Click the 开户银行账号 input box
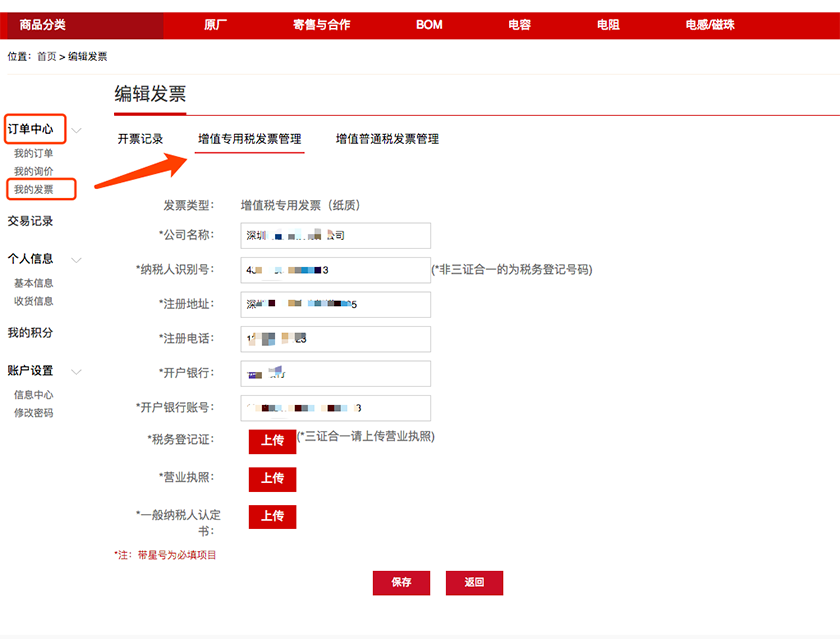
--
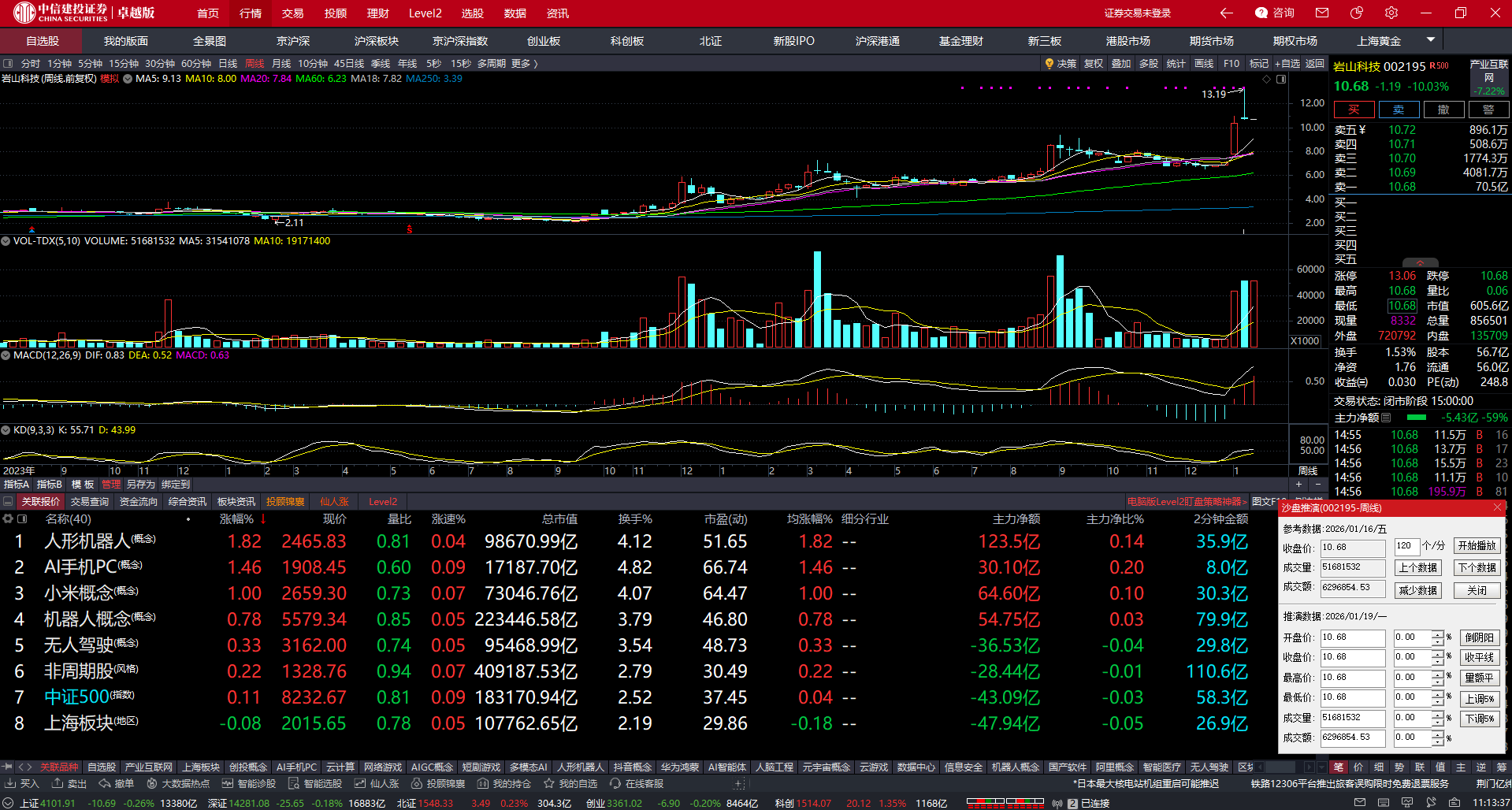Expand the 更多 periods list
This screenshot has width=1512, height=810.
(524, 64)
--
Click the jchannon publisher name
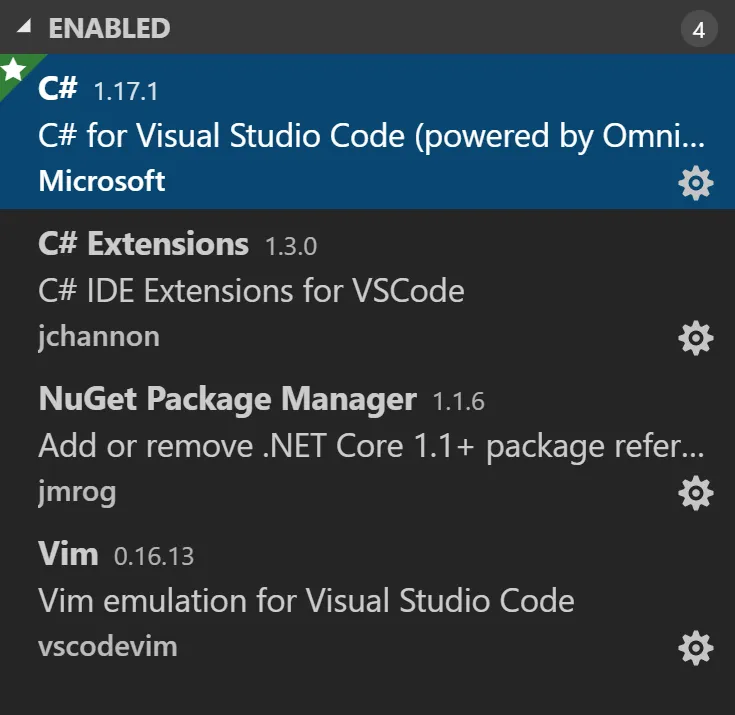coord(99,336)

- [What is being asked]:
From the entries above, pick out and copy every line that contains the word "Click".

- [Task response]:
Click the 开户银行账号 input box
Click the jchannon publisher name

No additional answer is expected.